Néanmoins, la précédente décennie, en particulier ces dernières
années, a révélé une inquiétante incapacité de nombreux gouvernements
européens à appliquer des politiques réglementaires prudentes et
des politiques de gestion de la dette publique appropriées. Un dangereux
cercle vicieux de surendettement et d’importants déficits budgétaires,
conjugués à une croissance économique anémique, menacent aujourd’hui
les fondements mêmes des structures européennes et la qualité de
vie des citoyens européens.
2. La grande entreprise européenne est née de tragédies humaines
et les crises lui ont permis d’évoluer. Les problèmes que rencontrent
aujourd’hui les Etats qui forment le noyau dur de l’intégration
européenne devraient leur donner l’élan pour agir de manière plus
concertée en termes de gouvernance politique et économique. Il est
absolument nécessaire de réparer le système économique qui n’a pas
su prendre la juste mesure des risques et agir de manière responsable
dans les années de prospérité. Certes, trop de pouvoir a été donné
aux marchés financiers mondiaux et au secteur privé, mais l’Etat
demeure le principal régulateur et garant de la primauté du droit
qui sous-tend la démocratie, les droits fondamentaux et le bon fonctionnement de
l’économie de marché.
3. L’Assemblée parlementaire craint que le «court-termisme» des
décisions politiques nationales ait érodé la confiance du public
dans les institutions de l’Etat, qu’il ait alimenté des spéculations
sur la viabilité du modèle européen de protection sociale et qu’il
ait suscité des tensions entre les secteurs public et privé. Les
services financiers ont étendu excessivement leur emprise au détriment
d’autres secteurs économiques, ce qui a engendré des déséquilibres
macroéconomiques et des bulles financières. Si le renflouement de
certaines banques se justifiait par la nécessité de préserver la
stabilité économique, reste que, dans l’ensemble, il n’est pas équitable
de transférer la charge des pertes du secteur privé sur les Etats
et, au final, sur tous leurs contribuables. Il faut remédier à cette
distorsion du marché et à ce dysfonctionnement de la gouvernance,
afin de prévenir des crises similaires à l’avenir.

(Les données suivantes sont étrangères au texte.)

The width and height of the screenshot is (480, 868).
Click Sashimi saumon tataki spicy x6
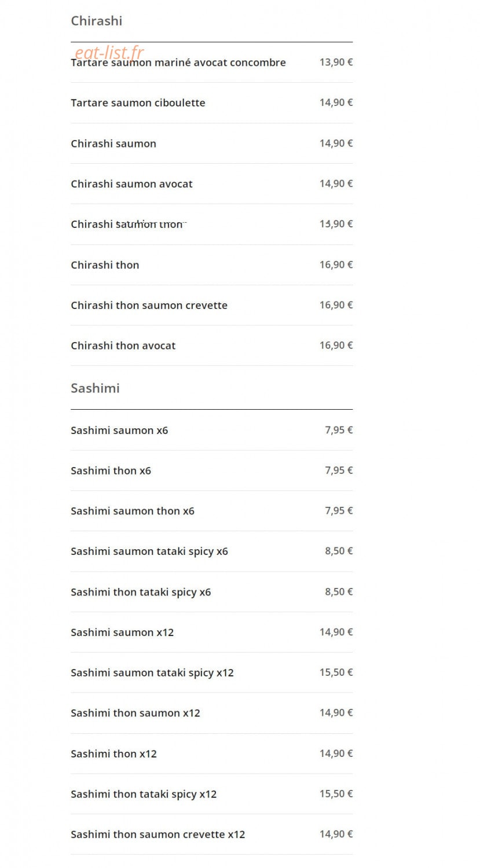coord(149,551)
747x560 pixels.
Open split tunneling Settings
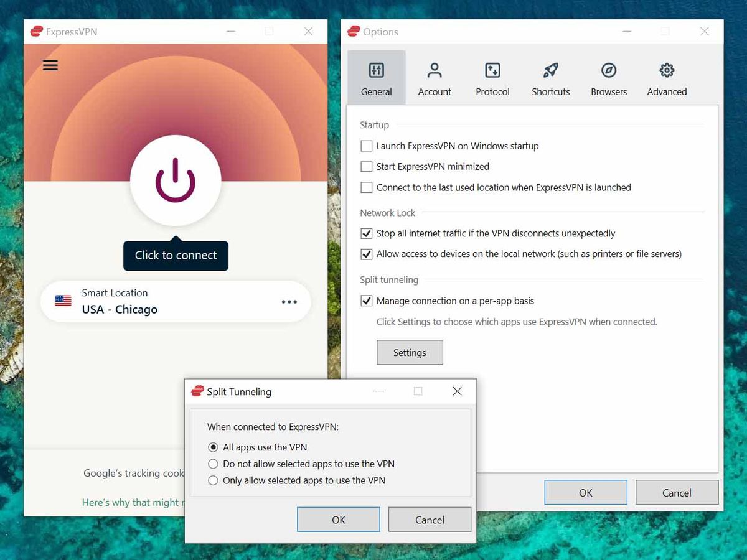point(410,352)
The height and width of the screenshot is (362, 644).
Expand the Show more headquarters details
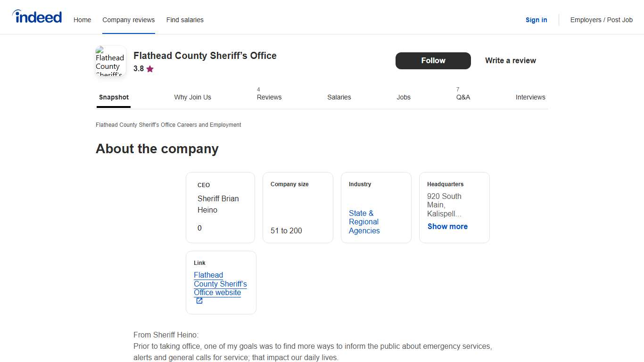[x=447, y=226]
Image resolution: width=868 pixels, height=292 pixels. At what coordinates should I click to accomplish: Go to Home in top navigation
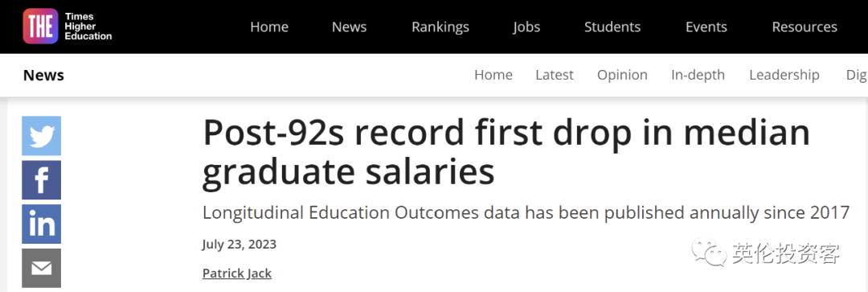click(x=269, y=27)

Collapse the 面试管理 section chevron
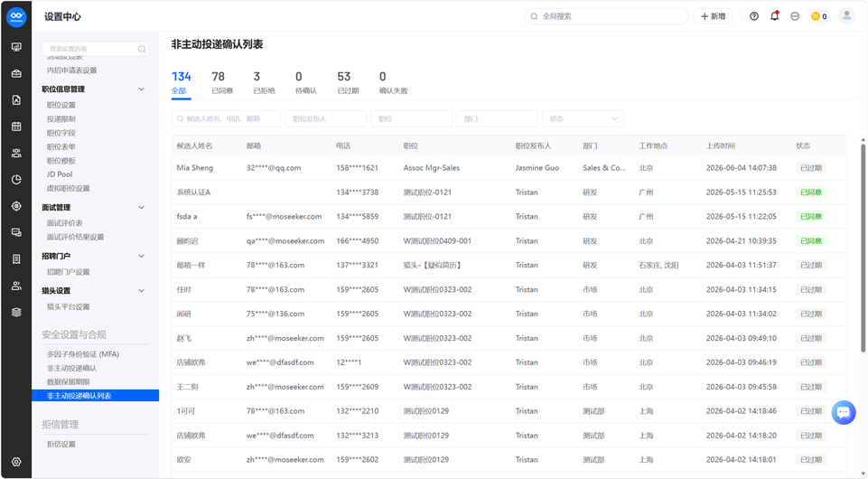coord(141,208)
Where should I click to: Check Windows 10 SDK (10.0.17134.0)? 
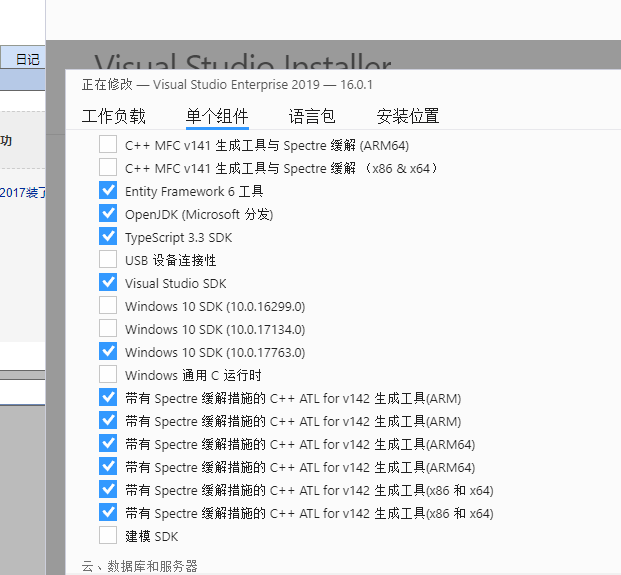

4. L’Assemblée se félicite qu’une interdépendance économique
internationale accrue ait conduit à resserrer la coopération multilatérale,
par le biais du G20, pour améliorer la régulation du secteur financier, renforcer
la surveillance des agences de notation et endiguer la fraude fiscale.
Elle prend note de la création du Fonds européen de stabilité financière,
en mai 2010, en tant que mesure temporaire, et du Comité européen du
risque systémique, opérationnel depuis janvier 2011, ainsi que de
trois autorités de surveillance financière au niveau européen pour
les secteurs de la banque, de l’assurance et de la Bourse. Les pouvoirs
de supervision de ces autorités devraient contribuer à détecter
et à corriger les déséquilibres macroéconomiques dès leur apparition
et permettre de mieux structurer les activités des agences de notation
enregistrées dans l’Union européenne.
5. En outre, l’Assemblée prend note de l’intention de la Commission
européenne de proposer, dès l’été 2011, un cadre législatif complet
permettant de gérer les banques en difficulté (trop grandes, complexes
et interdépendantes pour qu’on les laisse faire faillite) et de
les restructurer ou de résoudre leurs problèmes sans faire peser
la charge sur les contribuables. De même, l’Assemblée estime que
les possibilités envisagées pour une restructuration partielle du
surendettement public ne devraient pas être un tabou et qu’il convient d’envisager
des mécanismes d’encadrement pour une bonne restructuration.
6. La crise a, en partie, été provoquée par une déréglementation
financière, combinée à des garanties d’Etat au secteur financier.
Cette association amène maintenant à nationaliser les dettes privées:
les pouvoirs publics payent les frais à la place des actionnaires
et des détenteurs d’obligations des établissements financiers. A
l’avenir, il conviendrait que les garanties soient toujours assorties
d’une réglementation stricte permettant de gérer les risques qu’elles
engendrent pour les pouvoirs publics. S’ils actionnent ces garanties, les
dirigeants des établissements financiers devraient en payer le prix,
accepter une baisse de leur salaire et ne pas toucher de primes.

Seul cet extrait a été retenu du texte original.